Stored data
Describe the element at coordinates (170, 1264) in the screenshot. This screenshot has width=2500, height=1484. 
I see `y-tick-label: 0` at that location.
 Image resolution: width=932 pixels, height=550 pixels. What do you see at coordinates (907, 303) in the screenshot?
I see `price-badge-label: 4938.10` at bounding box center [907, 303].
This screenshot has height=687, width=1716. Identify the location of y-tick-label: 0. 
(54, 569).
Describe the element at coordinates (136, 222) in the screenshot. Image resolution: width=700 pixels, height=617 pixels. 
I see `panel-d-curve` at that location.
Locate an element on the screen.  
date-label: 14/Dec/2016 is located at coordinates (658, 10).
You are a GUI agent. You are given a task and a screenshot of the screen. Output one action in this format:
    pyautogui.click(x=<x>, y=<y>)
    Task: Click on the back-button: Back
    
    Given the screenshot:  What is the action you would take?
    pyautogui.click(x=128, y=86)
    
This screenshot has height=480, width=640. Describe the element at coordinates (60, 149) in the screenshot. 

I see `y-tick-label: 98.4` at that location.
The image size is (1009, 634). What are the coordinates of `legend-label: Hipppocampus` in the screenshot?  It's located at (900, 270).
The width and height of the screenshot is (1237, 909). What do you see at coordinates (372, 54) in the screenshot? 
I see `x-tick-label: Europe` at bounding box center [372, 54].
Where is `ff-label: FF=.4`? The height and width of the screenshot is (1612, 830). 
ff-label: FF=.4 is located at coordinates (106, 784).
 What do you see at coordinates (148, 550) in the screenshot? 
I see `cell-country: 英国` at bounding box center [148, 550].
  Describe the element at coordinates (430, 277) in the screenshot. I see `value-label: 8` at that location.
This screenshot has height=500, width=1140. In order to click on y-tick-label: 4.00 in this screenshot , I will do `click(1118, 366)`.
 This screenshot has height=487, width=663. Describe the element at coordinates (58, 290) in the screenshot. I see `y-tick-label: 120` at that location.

= WHAT YOU NEED TO DO =
Copy out the stored data again word for word, beginning at the line containing "What do you see at coordinates (148, 550)" and continuing through the last line of the stored data.

= EXERCISE RESULT =
 What do you see at coordinates (148, 550) in the screenshot? 
I see `cell-country: 英国` at bounding box center [148, 550].
  Describe the element at coordinates (430, 277) in the screenshot. I see `value-label: 8` at that location.
This screenshot has height=500, width=1140. In order to click on y-tick-label: 4.00 in this screenshot , I will do `click(1118, 366)`.
 This screenshot has height=487, width=663. Describe the element at coordinates (58, 290) in the screenshot. I see `y-tick-label: 120` at that location.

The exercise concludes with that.